The concept is so simple that it’s surprising no one else has thought of it before. But then you realize the incredible gamble Linklater took in putting the project together, and you can understand why no one has. Not only are you rolling the dice on the fact that none of the actors will quit (Linklater’s own daughter Lorelei, who plays Mason’s sister, actually had to be talked down from the ledge after a few years, telling her father she just wanted her character to be killed off), but you’re also taking a risk that the little boy you cast at age six would grow up to be a half-way decent actor and be able to carry the movie. Spoiler alert: he doesn’t. The adult leads in the film, however, are played by Patricia Arquette, as Mason’s mom, and Ethan Hawke as the estranged dad. Both are rock-solid and turn in excellent performances, and I doubt either had misgivings along the way.

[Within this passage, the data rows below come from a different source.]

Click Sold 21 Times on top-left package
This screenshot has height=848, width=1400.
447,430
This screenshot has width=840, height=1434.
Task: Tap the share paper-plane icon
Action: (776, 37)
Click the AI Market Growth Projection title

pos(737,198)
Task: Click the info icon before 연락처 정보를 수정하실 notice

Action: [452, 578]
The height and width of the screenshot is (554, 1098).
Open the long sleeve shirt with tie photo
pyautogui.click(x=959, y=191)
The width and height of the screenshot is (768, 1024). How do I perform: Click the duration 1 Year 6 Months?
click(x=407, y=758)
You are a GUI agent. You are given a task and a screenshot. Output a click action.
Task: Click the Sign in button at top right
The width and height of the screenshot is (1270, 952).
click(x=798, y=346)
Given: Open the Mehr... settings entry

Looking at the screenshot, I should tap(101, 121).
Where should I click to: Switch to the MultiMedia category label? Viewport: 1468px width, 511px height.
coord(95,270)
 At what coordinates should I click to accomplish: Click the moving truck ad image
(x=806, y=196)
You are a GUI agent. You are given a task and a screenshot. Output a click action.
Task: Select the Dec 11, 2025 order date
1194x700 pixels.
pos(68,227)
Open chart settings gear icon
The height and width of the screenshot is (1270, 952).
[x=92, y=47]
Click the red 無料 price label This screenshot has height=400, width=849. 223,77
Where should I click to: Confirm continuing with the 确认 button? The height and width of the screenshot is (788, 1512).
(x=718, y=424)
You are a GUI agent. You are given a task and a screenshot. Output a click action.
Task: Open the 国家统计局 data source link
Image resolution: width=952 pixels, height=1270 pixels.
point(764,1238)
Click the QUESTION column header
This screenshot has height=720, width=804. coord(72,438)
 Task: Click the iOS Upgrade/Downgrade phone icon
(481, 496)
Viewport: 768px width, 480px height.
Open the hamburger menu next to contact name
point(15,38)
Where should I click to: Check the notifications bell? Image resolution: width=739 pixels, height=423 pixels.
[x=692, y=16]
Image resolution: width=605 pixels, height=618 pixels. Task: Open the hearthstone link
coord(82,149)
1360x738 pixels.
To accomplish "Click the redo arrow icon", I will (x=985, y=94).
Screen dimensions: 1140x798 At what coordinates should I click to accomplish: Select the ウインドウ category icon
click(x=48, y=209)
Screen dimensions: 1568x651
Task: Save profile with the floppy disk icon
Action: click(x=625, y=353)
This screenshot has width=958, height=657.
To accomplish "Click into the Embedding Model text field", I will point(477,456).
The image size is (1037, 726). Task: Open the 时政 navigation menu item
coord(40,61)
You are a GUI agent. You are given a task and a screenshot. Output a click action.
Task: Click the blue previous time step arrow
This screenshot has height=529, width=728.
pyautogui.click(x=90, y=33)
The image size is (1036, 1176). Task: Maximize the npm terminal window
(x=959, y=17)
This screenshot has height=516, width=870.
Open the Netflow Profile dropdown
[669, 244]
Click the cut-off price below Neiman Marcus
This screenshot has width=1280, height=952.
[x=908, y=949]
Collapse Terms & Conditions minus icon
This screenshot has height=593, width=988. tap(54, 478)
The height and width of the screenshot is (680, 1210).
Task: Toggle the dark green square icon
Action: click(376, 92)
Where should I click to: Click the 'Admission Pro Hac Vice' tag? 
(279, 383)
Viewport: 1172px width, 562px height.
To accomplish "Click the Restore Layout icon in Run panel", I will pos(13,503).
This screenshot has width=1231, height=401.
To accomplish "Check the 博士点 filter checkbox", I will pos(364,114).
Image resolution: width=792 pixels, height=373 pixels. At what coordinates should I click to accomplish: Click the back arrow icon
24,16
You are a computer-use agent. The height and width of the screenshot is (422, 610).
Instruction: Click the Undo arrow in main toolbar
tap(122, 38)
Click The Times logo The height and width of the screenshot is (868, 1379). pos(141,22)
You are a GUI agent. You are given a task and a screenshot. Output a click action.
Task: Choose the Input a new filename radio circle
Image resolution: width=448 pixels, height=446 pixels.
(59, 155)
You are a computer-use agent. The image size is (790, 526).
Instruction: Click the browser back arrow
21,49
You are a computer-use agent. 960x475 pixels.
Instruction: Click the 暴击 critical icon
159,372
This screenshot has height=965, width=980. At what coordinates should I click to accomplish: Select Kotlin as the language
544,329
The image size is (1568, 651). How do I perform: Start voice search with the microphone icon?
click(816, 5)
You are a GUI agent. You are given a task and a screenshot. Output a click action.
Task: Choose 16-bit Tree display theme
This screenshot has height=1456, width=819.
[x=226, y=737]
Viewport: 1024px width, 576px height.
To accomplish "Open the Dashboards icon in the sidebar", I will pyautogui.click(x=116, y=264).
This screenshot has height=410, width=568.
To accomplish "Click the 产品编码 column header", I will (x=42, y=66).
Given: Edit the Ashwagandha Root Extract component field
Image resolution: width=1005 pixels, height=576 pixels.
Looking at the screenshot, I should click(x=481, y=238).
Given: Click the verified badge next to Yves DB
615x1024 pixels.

On paper, too, Linklater had years (and years) to put his screenplay together. Of course he had a rough outline in place when filming began, but there was plenty of opportunity to fine-tune the story and even make a minor course-correction or two along the way… which is why I find it so confounding that there’s no, well, plot.

For almost three hours, we’re asked to just sit and watch as a little boy becomes a young man. There’s very little conflict along the way (aside from mom going through a divorce, teen Mason having girlfriend problems, etc.), and the story never really becomes an actual story. I mentioned “documentary-style” earlier, because that’s what Boyhood ends up being. If you’re a parent, imagine picking a random fifteen minutes out of your kid’s life every year and then editing all those bits together into a movie. Presto.

Again, I’ll freely admit that I must be missing something, and I would (if I could) gladly vote Linklater as the Best Director this year—based solely on the ingenious idea, the time commitment involved, and the inherent risk. But Coltrane’s lackluster acting skills, the meandering script, and the overall sense that a really (and I mean really) cool idea is all that’s required to carry a movie—they all keep me from joining my pseudo-fellow critics. Frankly, I wouldn’t even put Boyhood in my Top Ten for the year, much less hand it the Best Picture Oscar.